The trial court held a hearing on the City’s plea. At that hearing, the City conceded that

under section 271.152 of the Texas Local Government Code, the City “waives sovereign

immunity to suit for adjudicating a claim for breach of contract subject to the terms and

conditions of Chapter 271.” The City asserted, however, that waiver was not applicable here

because even though Valemas brought the breach of contract suit, it was not, in actuality, seeking

to recover under its contract with the City, but was pursuing claims on behalf of Payne, who was

not a party to the contract, through a pass through agreement. Because Payne has no written

contract with the City, the City argued immunity was not waived under section 271.152 and the

trial court was without jurisdiction. Alternatively, the City argued the anti-assignment clause in

the contract precluded Valemas from asserting Payne’s breach of contract claim.

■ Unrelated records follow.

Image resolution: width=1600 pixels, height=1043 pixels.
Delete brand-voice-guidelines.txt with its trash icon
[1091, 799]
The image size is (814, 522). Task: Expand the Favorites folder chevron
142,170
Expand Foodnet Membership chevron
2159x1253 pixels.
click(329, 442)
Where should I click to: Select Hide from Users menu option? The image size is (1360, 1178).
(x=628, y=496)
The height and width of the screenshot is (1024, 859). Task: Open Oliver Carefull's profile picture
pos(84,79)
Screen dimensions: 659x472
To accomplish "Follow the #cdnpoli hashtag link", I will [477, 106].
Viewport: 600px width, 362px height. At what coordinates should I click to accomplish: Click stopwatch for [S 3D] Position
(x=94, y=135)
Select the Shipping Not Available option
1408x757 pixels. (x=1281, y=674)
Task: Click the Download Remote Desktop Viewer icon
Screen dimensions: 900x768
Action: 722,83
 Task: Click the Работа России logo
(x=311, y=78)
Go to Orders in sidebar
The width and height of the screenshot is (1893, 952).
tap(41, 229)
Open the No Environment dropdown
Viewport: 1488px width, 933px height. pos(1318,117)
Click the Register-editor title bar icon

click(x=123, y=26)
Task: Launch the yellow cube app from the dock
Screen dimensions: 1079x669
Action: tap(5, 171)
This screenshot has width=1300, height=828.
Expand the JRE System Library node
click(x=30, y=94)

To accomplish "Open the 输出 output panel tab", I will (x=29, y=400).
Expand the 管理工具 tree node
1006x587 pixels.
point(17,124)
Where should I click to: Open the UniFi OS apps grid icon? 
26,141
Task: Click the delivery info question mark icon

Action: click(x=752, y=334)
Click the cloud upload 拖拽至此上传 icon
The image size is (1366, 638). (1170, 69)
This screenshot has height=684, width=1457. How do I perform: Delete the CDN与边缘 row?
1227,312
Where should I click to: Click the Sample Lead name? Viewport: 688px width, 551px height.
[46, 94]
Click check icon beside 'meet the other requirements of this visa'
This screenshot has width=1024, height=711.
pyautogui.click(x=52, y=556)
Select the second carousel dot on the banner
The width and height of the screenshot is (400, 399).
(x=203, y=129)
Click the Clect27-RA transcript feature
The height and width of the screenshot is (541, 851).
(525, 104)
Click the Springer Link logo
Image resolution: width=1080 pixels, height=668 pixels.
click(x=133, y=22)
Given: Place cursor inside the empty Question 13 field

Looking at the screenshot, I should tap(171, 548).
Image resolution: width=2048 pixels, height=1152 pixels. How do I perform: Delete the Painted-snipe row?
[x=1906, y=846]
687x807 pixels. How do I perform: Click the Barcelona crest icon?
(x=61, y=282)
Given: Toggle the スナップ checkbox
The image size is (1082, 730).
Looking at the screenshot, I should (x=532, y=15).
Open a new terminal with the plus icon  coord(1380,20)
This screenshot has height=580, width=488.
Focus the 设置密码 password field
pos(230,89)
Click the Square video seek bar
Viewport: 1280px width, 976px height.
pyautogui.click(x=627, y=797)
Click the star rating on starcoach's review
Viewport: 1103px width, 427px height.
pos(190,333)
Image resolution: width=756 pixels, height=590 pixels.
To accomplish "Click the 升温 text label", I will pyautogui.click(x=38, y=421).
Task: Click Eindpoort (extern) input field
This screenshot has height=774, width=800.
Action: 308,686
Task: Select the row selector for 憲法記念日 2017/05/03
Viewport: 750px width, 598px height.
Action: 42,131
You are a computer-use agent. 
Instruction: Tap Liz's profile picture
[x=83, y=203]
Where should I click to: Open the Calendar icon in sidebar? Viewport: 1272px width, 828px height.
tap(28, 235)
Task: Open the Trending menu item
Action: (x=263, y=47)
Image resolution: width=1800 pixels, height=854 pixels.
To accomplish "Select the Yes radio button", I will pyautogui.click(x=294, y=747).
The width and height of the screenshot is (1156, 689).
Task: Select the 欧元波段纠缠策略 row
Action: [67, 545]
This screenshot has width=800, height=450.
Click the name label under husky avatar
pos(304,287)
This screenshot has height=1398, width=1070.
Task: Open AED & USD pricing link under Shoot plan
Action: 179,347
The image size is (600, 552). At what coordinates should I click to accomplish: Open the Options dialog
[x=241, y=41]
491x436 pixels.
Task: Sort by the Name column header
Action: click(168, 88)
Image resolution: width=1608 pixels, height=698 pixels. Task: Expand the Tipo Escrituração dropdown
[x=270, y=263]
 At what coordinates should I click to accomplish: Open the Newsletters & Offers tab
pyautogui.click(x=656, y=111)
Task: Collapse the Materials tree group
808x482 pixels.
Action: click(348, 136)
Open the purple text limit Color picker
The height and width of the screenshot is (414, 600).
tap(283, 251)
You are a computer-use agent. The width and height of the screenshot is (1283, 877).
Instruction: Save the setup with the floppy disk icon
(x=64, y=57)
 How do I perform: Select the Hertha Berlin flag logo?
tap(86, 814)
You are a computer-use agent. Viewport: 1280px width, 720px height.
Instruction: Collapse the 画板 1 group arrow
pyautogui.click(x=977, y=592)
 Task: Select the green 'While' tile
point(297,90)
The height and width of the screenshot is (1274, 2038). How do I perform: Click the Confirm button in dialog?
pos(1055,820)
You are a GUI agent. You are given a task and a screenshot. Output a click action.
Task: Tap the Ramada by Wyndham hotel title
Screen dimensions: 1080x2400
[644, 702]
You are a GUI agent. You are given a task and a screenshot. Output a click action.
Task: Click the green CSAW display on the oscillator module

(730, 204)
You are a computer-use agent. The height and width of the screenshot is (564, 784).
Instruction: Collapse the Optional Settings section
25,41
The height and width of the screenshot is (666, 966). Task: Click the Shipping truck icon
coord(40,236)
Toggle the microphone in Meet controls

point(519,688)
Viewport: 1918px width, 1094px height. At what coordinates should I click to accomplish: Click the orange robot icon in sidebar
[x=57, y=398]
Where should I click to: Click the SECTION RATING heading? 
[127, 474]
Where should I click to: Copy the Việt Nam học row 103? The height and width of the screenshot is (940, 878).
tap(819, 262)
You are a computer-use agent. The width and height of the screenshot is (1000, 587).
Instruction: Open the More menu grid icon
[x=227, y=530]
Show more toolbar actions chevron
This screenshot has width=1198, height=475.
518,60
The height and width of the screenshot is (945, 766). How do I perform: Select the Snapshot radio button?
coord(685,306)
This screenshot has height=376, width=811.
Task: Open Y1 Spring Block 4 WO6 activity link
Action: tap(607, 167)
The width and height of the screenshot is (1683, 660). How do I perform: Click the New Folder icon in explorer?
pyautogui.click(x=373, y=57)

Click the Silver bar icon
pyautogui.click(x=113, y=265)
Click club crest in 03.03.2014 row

At the conclusion of the hearing, the trial court took the matter under advisement. On

October 24, 2011, the trial court signed an order denying the City’s plea to the jurisdiction. The

City then perfected this appeal.

1 Under a “pass through agreement,” a party agrees to pursue another party’s claim or claims against a third party. See Interstate Contracting Corp. v. City of Dallas, 135 S.W.3d 605, 610 (Tex. 2004). Such claims are referred to as pass through claims, which are claims (1) by a party who has suffered damages, (2) against a responsible party with whom it has no contract, and presented through an intervening party who has a contractual relationship with both. Id. Typically, the contractor remains liable to the subcontractor, but only to the extent the contractor receives payment from the owner. Id.

-3- 04-11-00768-CV

ANALYSIS

On appeal, the City raises two issues challenging the trial court’s order. The City first

contends the trial court erred in denying its plea to the jurisdiction because there is no express

waiver of immunity in section 271.152 of the Local Government Code for a subcontractor’s pass

through claim. Alternatively, the City argues that dismissal was required because of the anti-

assignment clause in the contract between Valemas and the City. We consider each issue in turn.

Waiver of Sovereign Immunity & Pass through Claims

The City first contends the trial court erred in refusing to dismiss Valemas’s suit for lack

of jurisdiction because Valemas was asserting a claim not on its own behalf, but on behalf of

Payne under a “pass through agreement,” and there is no statutory waiver of immunity for such a

claim. As noted above, under a “pass through agreement,” a party agrees to pursue another

party’s claim or claims against a third party. See Interstate Contracting Corp., 135 S.W.3d at

610. These “pass through claims” are claims by a party (here, a subcontractor) who has suffered

damages against a responsible party (here, the City) with whom it has no contract, presented

through an intervening party (here, a contractor) who has a contractual relationship with both.

Id.

Although the City concedes that under section 271.152 of the Texas Local Government

Code, sovereign immunity is waived for suits adjudicating a claim for breach of contract

between the City and parties it contracts with, waiver is not applicable here. The City asserts

that even though Valemas brought the breach of contract suit, it was pursuing claims on behalf of

Payne, who was not a party to the contract, by way of a pass through agreement between

Valemas and Payne. Thus, the question is whether section 271.152 of the Local Government

Code waives the City’s immunity for a breach of contract suit brought by a contracting party

-4- 04-11-00768-CV

when the contracting party is seeking recovery based on a pass through agreement with a party

that did not contract with the City.